Action item: Your output consists solely of the lines from the one that contains "The height and" to the end of the material, each reproduced exactly; pictures do not belong in it.

BEGIN Records provided

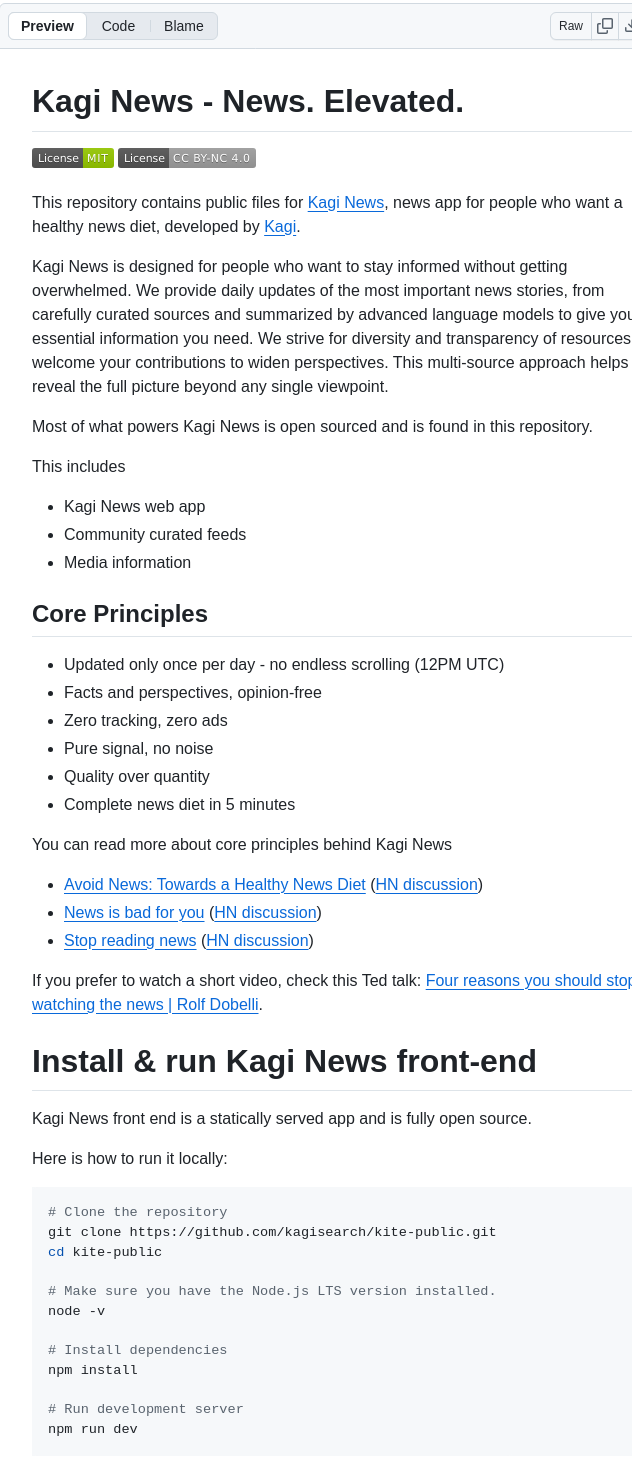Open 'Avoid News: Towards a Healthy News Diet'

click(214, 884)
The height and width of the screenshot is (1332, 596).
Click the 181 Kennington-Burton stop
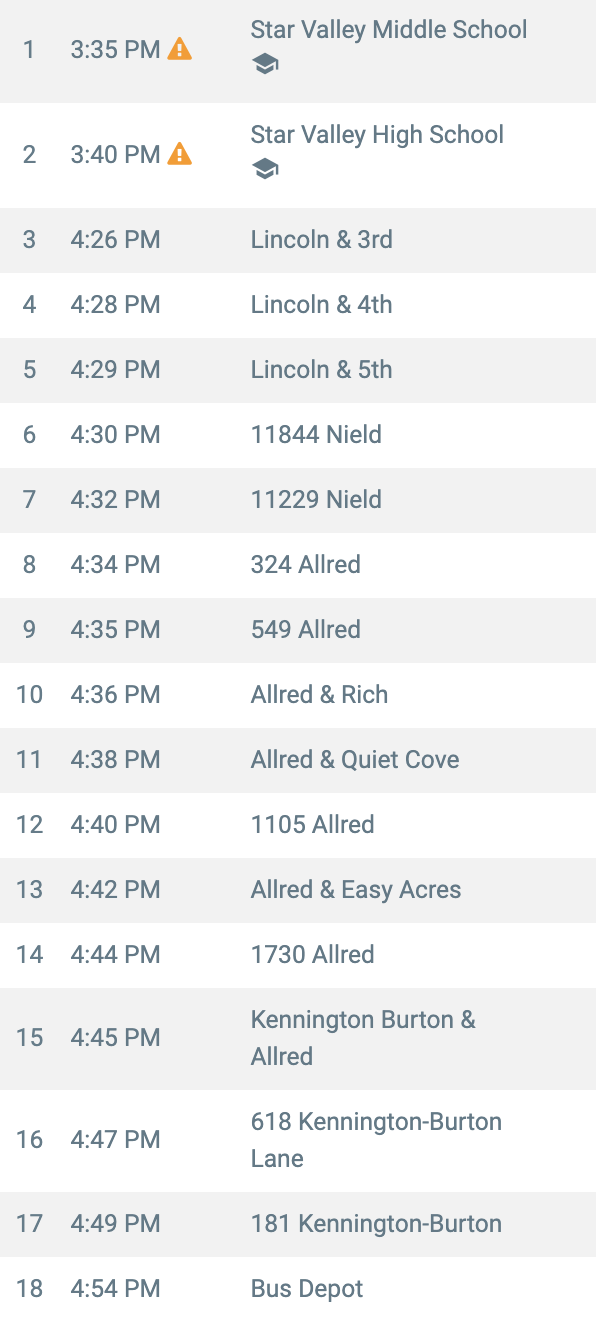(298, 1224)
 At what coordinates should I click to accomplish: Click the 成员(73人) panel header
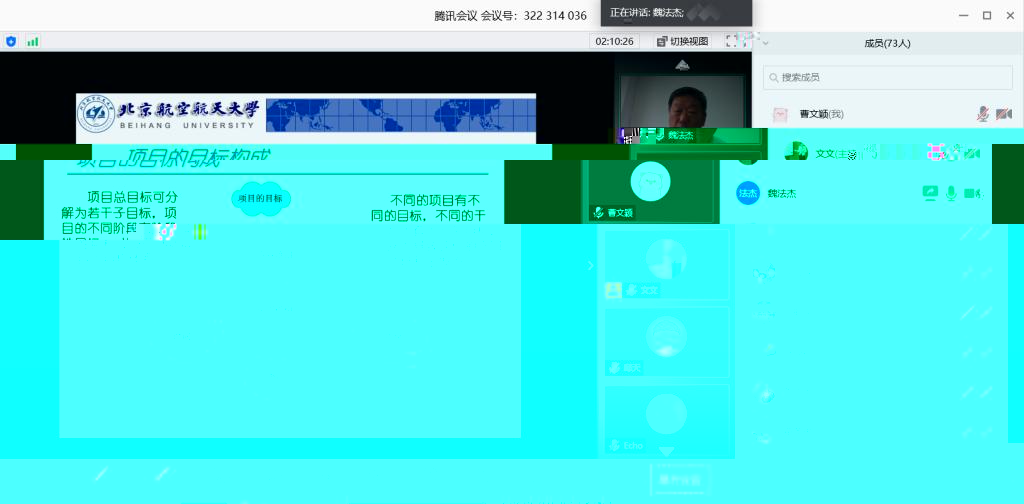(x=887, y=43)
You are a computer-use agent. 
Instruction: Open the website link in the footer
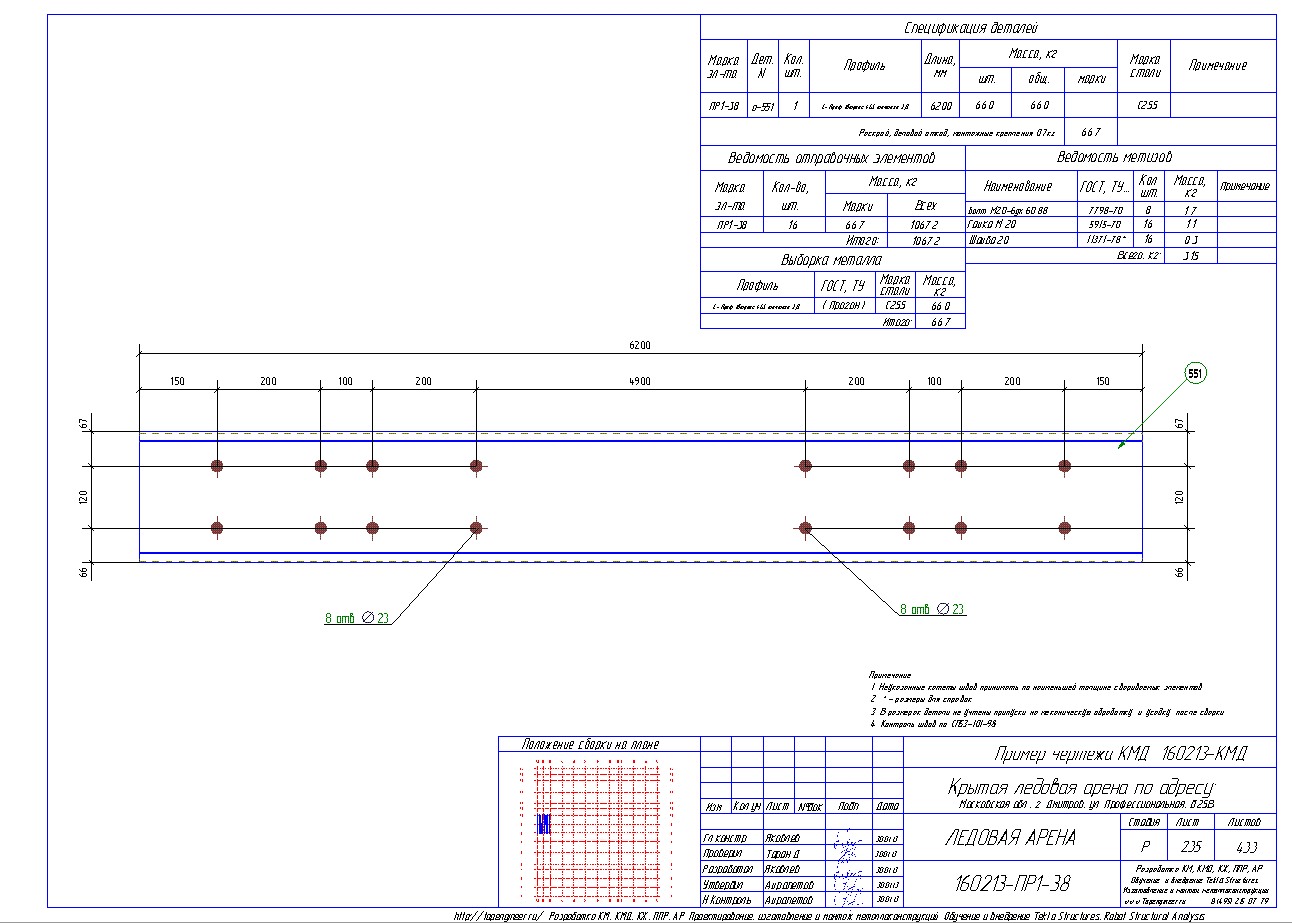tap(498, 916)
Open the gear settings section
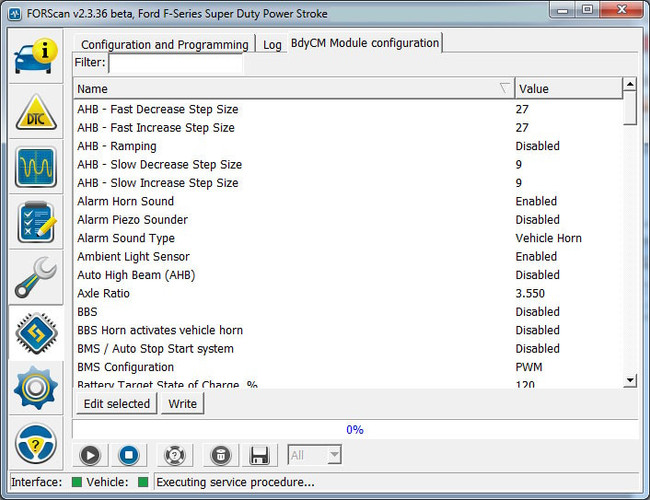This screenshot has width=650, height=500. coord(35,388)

END Records provided

Output of the exercise:
The height and width of the screenshot is (1332, 596).
Click the 181 Kennington-Burton stop
(298, 1224)
 At what coordinates should I click to accomplish: Click the 成员(73人) panel header
(x=887, y=43)
You are a computer-use agent. 
Instruction: Open the website link in the footer
tap(498, 916)
Open the gear settings section
This screenshot has width=650, height=500. coord(35,388)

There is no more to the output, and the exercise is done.